Often, it got so bad that I have to wake up and start writing or typing down my thoughts before they get the better of me and before I breakdown. I was feeling ever more depressed, like seriously depressed. Its not that kinda depression like I felt when the Pistons lost, not the kinda depression you would imagine cos you didn't do well in a test, and certainly not that kinda depression you encounter when you don't have money to go shopping. The depression that hit me felt was like as if I was defeated. That no one would give me a chance, that I was worth nothing. Defeated? NO, thats not like me. Everything has always worked out for me, this time would have to as well... I'm a winner, not a loser. But no... I didn't have a job when I'm supposed to...I have nothing to show for all that rah-rah that I have tried to display myself in.. What is all that talk, when I have no results? I've lost in a race with my better self, and I reached a point where further deluding myself that I am still a winner, became more difficult than swallowing my pride.

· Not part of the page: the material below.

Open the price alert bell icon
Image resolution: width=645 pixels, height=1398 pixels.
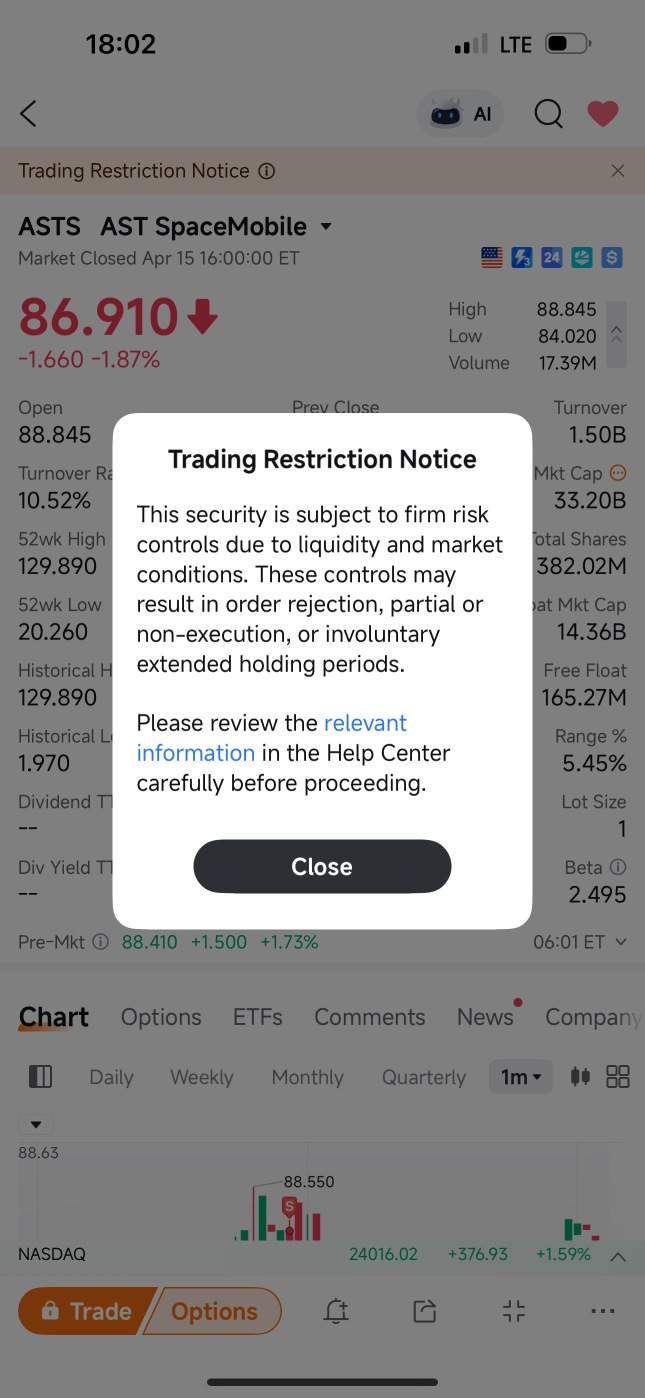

For the last month, I lived a life thats filled with waiting, waiting, and more waiting. Waiting, disappointment, despair. That was my life, in a nutshell, in the past 4 weeks. That was probably why my blog posts decreased. I have nothing to say, and if I were writing to showcase my 'fun, exciting' life in Manhattan and getting everyone envious of me,I can only say that it is only more wrong than I can imagine. Because it is not as good as it seems. Why am I so proud that I'm jobless when I shouldn't be, I'm not happy with myself... I'm not here for a holiday, I constantly remind myself... Not entirely, at least. I need a job, and I've got one now.

As I walked home today after my interview, feeling like I have at last redeemed myself a little bit, I was more upbeat. More like... myself, I would say. =)

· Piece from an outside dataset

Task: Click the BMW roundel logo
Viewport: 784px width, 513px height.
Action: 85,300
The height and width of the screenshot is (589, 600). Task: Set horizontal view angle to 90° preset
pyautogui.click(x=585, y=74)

As I sashayed down 5th in my suit, I wonder how people would view me. If I had seen someone like myself on the road, would I be able to tell that she is gonna be a maid? Of course not. Would I see her as someone who is doing an unpaid internship? Definitely not. Hmmm, she's probably a banker, by the looks of it. A banker starting out, in her Ann Taylor suit, trying to make it in the big city. Hmmm... Not a maid, for sure.


A big thank you to those who cared, who prayed, who believed. How would I do it without you? Whether its helping me redo my cover letter (Amanda Lai, BIG THANKS!), or listening to me rant on and on (all of you on MSN!), I would had gone bonkers and given up. Maybe I'll go for a manicure tomorrow, cos after all, next week onwards, my hands are gonna be scrubbing tubs and making beds, NOT tinkling on the piano, not holding fine china at a cafe, not typing on computers.... This is the path I have chosen, and I will walk it well. Sashay it, whatever. I'll update my progress as a Maid in Manhattan as it goes. Peace!